Date: February 19, 2022

When setting up a storefront, a company will look at the space's size, location, foot traffic, design, interior fittings, and displays.

After months or even years of deliberation, they'll invest heavily in constructing an environment that precisely reflects their brand and best serves their clients' demands.

That investment is made with the expectation that it will take several years to generate a profit — if it ever does.

It's a methodical, deliberate, and well-researched way to make something long-lasting and able to grow.

An e-commerce storefront demands the same level of care as a physical storefront — careful consideration of the complexity involved in establishing a new type of storefront, the proper investment at the right time, and extensive strategic planning to ensure success.

Digital retail is fundamentally different from physical retail; it's a new world with distinct behaviours and consumers with various demands, one that requires the construction of an entirely new supply chain and fulfilment systems.

A consumer who purchases from your brand online is not the same as one who goes into your shop to make a transaction.

Product representation must be thoroughly evaluated, numerous audiences must be developed and tested through rigorous strategic targeting and communication, and distinct customer segments must be nurtured differently throughout the buying process.

When the first of the lockdowns went into effect in March 2020, South African e-commerce exploded, increasing by 66 percent to well over R30 billion for the year.

More on these seven tips to ensure your safety while shopping online this Black Friday. Black Friday criminal hysteria Black Friday is estimated to produce R11.3 billion in revenue for South Africa's retailers. South Africa's internet retail is expected to grow at a slower rate in 2021 because of economic problems. It is expected to reach R40 billion and account for 4% of all retail in South Africa.

It's not surprising that conventional merchants' losses, which reached a nine-month low in 2020, correspond with advances made by South African internet shops.

Takealot, South Africa's largest online retailer, increased sales by 41%, to more than R3.3 billion.

Overnight, online shopping became a part of everyday life, forcing businesses to move to or start using these channels.

As a result, the sudden change in focus was not a planned move in the business's direction, but rather an emergency jump into the gap caused by a market shift.

This implies that many firms are now focused on short-term revenue spikes rather than long-term development of their online brand and e-commerce operations.

In a bad economy where digital channels have been a lifeline for many businesses, this short-term view is OK. But the goal of e-ultimate commerce should not be to stay alive.

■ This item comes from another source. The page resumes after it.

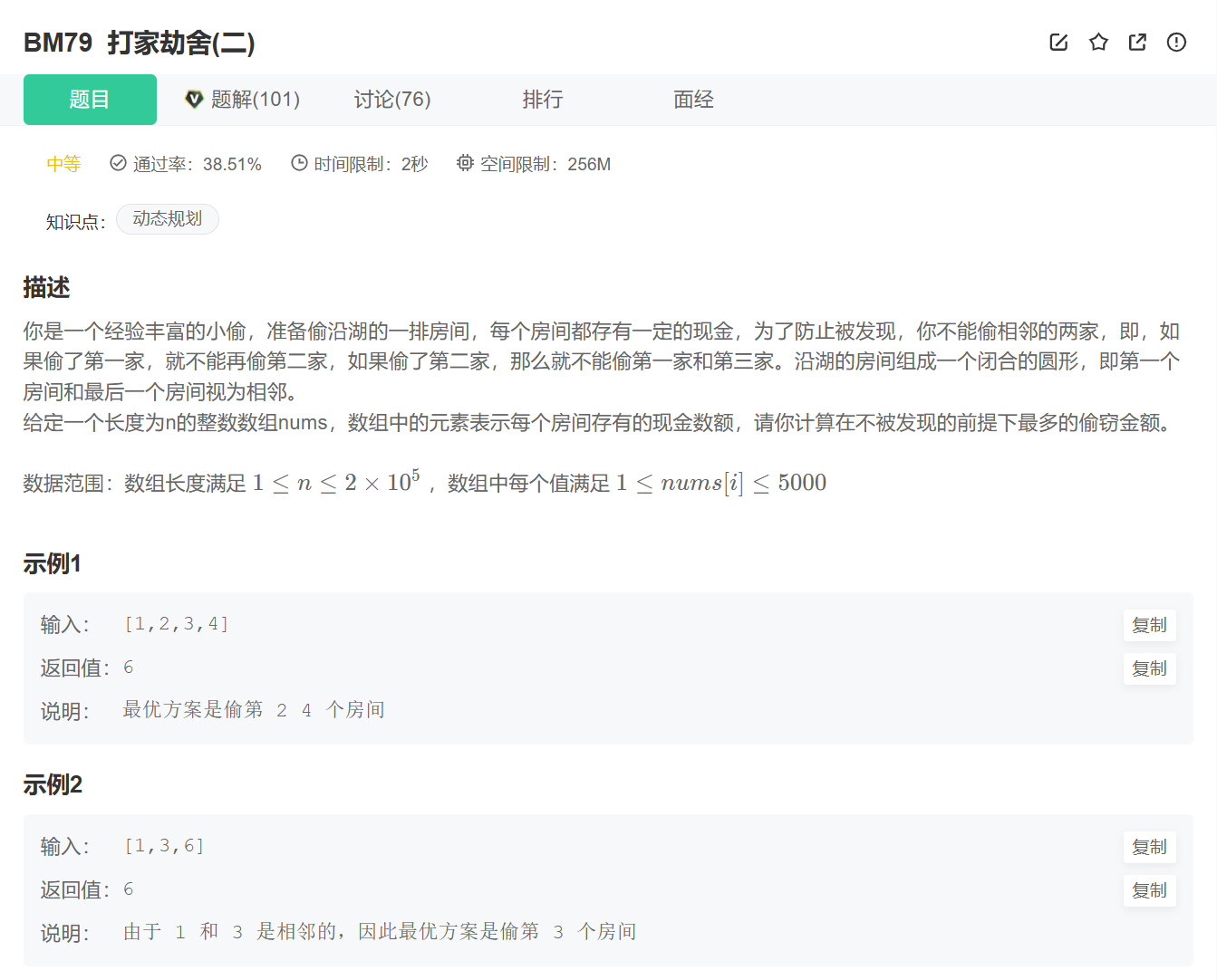Report an issue via exclamation circle icon
This screenshot has width=1217, height=980.
[1176, 43]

It should be focused on achieving long-term growth and competitive market penetration.

Not only is the ability to 'add-to-cart' critical for customers shopping online, but also the brand's legitimacy and the trust it inspires in these clients to commit to your business through the binary veil. Therefore, developing a brand in this area is just as critical as it is in the physical one.

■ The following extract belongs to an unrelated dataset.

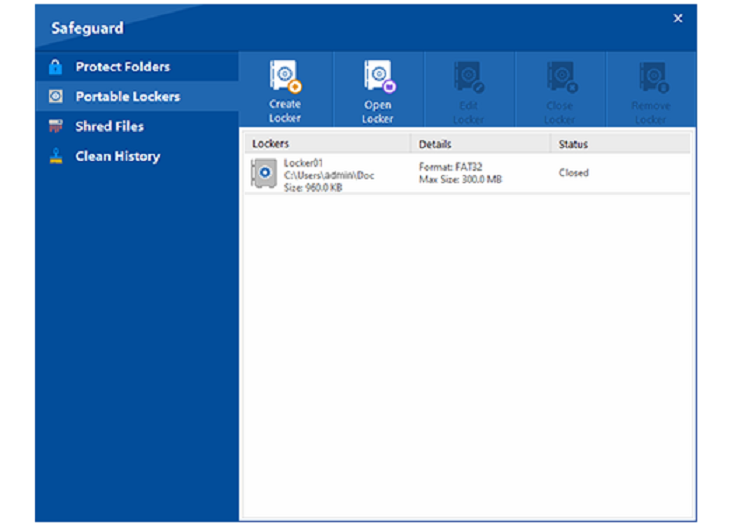
Task: Select the Locker01 Closed status cell
Action: click(574, 173)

You need the same skills, experience, and money that you would use to improve your brick and mortar store when you build your digital store.

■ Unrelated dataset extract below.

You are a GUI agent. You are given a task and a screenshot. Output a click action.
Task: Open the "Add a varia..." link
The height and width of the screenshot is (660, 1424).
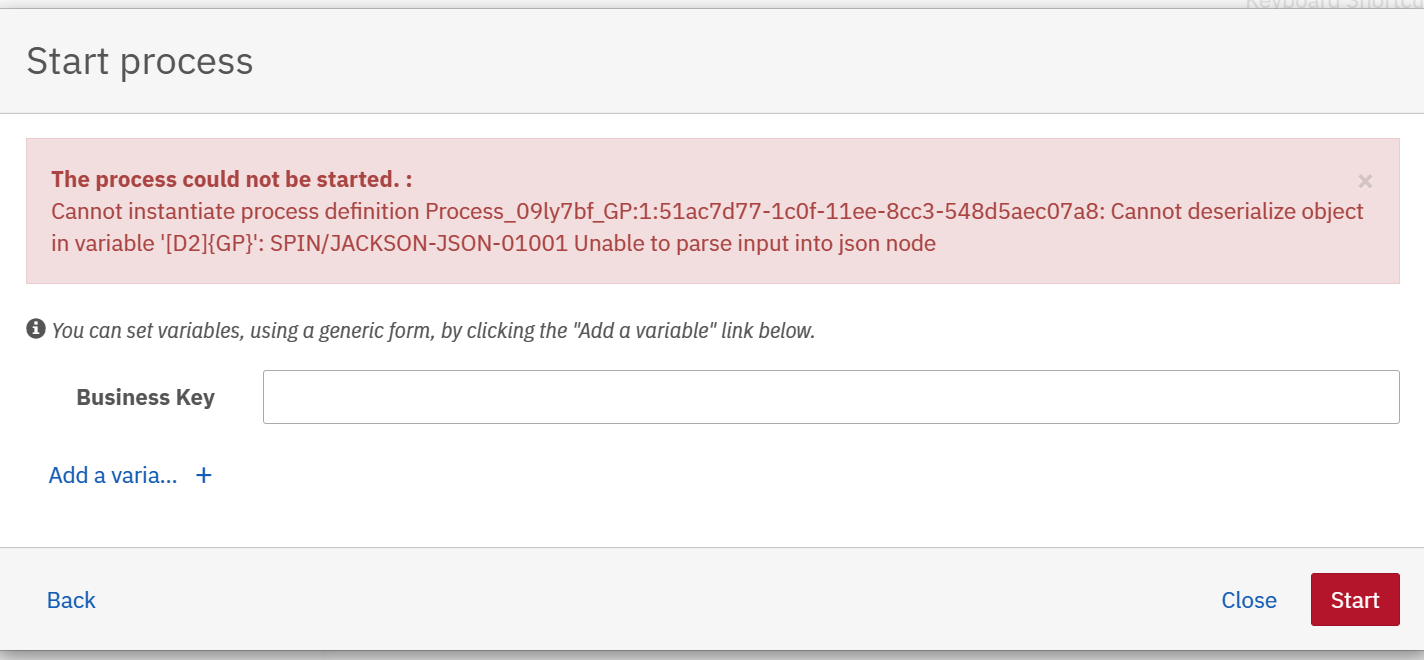coord(113,475)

At each stage of growth, the chosen platform or mechanism achieves its maximum potential – and at that moment, the strategy must shift, marketing must pivot, and priorities must realign with business objectives in order to assist the organisation in continuing to expand.

South Africa is expected to be the 37th largest e-commerce market by 2020, ahead of Portugal but behind Nigeria, with 68 percent of South Africans purchasing online more than before the epidemic.